3 thoughts on “>Unix Packaging”

  1. >Where do errors go? You can change the system calls for a filesystem to do weird things, but you can’t universally add arbitrary errors to system tools.

    Is memorising commands for apt-get (like the one everyone forgets: install) more difficult then remembering a several system commands and dirnames?

    Thanks for writing it up anyway,


  2. >Using the file system as a deployment mechanism for software is actually quite doable, and has been done before. Carnegie-Mellon’s Andrew and Coda file systems were designed specifically to support a global file namespace, and did, as I understand things, host compiled packages for people to cp(1) onto their local disks. While AFS and especially Coda were designed to support this kind of use, in principle, any file access protocol could be used as the substrate for such a package installation system. (Well, maybe: it would be desirable for the underlying access layer to support a reasonable amount of Unix file system semantics and metadata; for example, the capacity to list directories is important for ordinary Unix programs to poke around in the repository, and permissions and ownerships are very important for functionality and security.)

    However, there are some gotchas, both in your writeup and in the general approach. First, I think from your writeup that you want cp(1) on some filename to cause a bunch of files to get placed under /pkg/installed/, that you want cat(1) on that same filename to print some text. But both cp(1) and cat(1) are basically just byte copiers (ignoring cp’s support for sparse files); to a first order approximation, cp(1) can be implemented as cat $source > $destination. So your proposal would either require having cp(1) and cat(1) special case certain areas of the file system, or else require beefing up the Unix system call interface to have calls like open(2), read(2), etc. do some special things under certain probably-vaguely-selected circumstances. But note that cp(1) and cat(1) aren’t the only programs that can copy bytes: so can dd(1), mv(1), tar(1), cpio(1), sed(1), perl(1), tr(1), emacs(1), etc.

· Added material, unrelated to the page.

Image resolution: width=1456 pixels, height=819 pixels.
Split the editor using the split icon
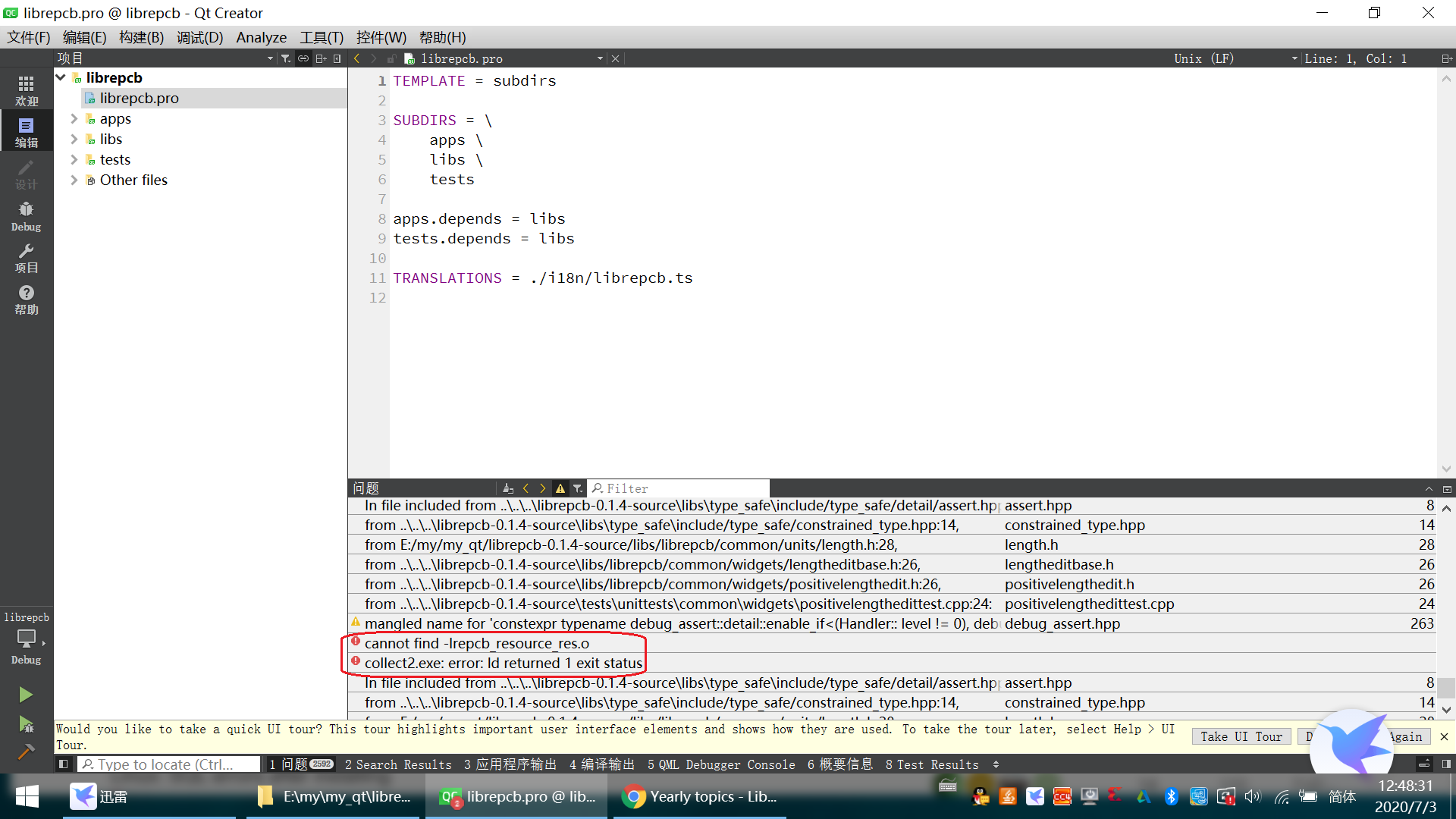tap(321, 58)

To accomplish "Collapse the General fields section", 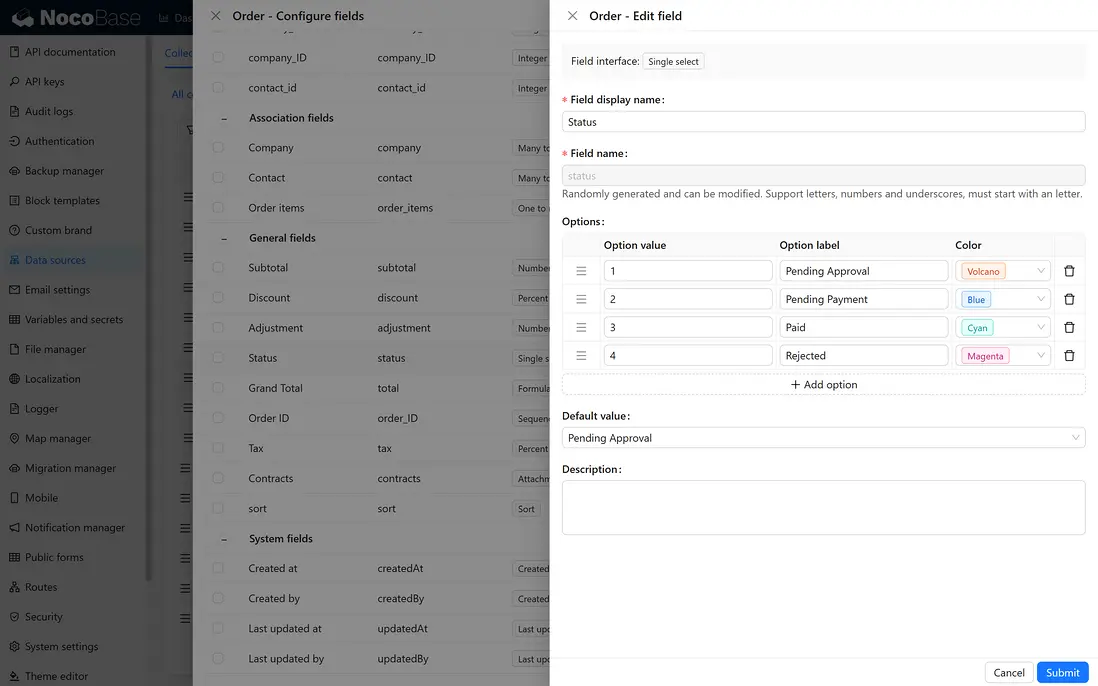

So if you want special magic behaviors when operating on filenames in the package repository and installation areas, you’ll have to make an arbitrary decision about which unpredictable behavior should be expressed for each program that can do I/O. In my opinion, it would be highly preferable to have the package repository appear as an ordinary, non-magical, read-only file system, so that your cp(1) invocation would instead have to be “cp -pR”, and your cat(1) command would have to be something like “cat /path/to/package/.description”. Yes, you’d have to learn something about the package system to use it, though the stuff you’d have to learn wouldn’t be new commands, but instead some conventions about file system layouts (which are investigatable, and so better than special-case behavior for programs all over the system.) So I think you’re misinterpreting the slogan “everything is a file”: you’re proposing something along the lines of “there should be a file F such that for all operations on a package in a repository, supplying F as an operand to the operation does what I want”. Instead, I suggest that the appropriate interpretation is “for every operation O on a package in a repository, there is some file F such that O on F does what I want.”

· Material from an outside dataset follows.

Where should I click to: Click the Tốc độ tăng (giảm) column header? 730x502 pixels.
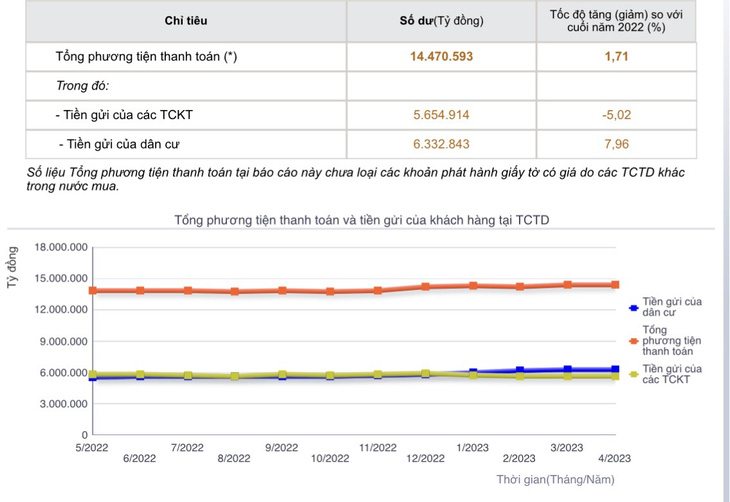(x=616, y=21)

    Second, and more importantly, putting files into place is only a smallish part of what a package manager does. Among other features of extant package managers include execution of install-time and uninstall-time programs (e.g., to record the program or pieces of the program in various global registries, such as documentation indexes and search paths such as “bin”, “lib”, and “man” directories; or to execute application-specific initialization, such as generating databases, compiling or byte-compiling source files, prompting the user for important configuration details, etc.) Further, package systems that maintain interpackage dependency data can help to prevent broken dependencies at run-time. In a package deployment system built on top of a file system protocol, if you wanted any assurances, even meek ones, about run-time integrity, you’d need tools to ensure that installed packages’ dependencies are satisfied. Loosely speaking, there are three times when dependency checking can be done: (a) install-time, (b) periodically, (c) when the dependency is required. If you’re using a standard Unix program such as cp(1) to put packages’ files in place, then (a) is only possible if the user remembers to do it; but if dependency checking is done asynchronously via a job scheduler, then the dependency check might not get run before the dependent calls upon the dependee, and so (b) in general turns out to be (c), which is what we call “DLL Hell”. So since there’s all this stuff that it’s desirable for a package manager to do, even if packages were accessible via file system protocols, you’d need wrapper programs for this extra business anyway.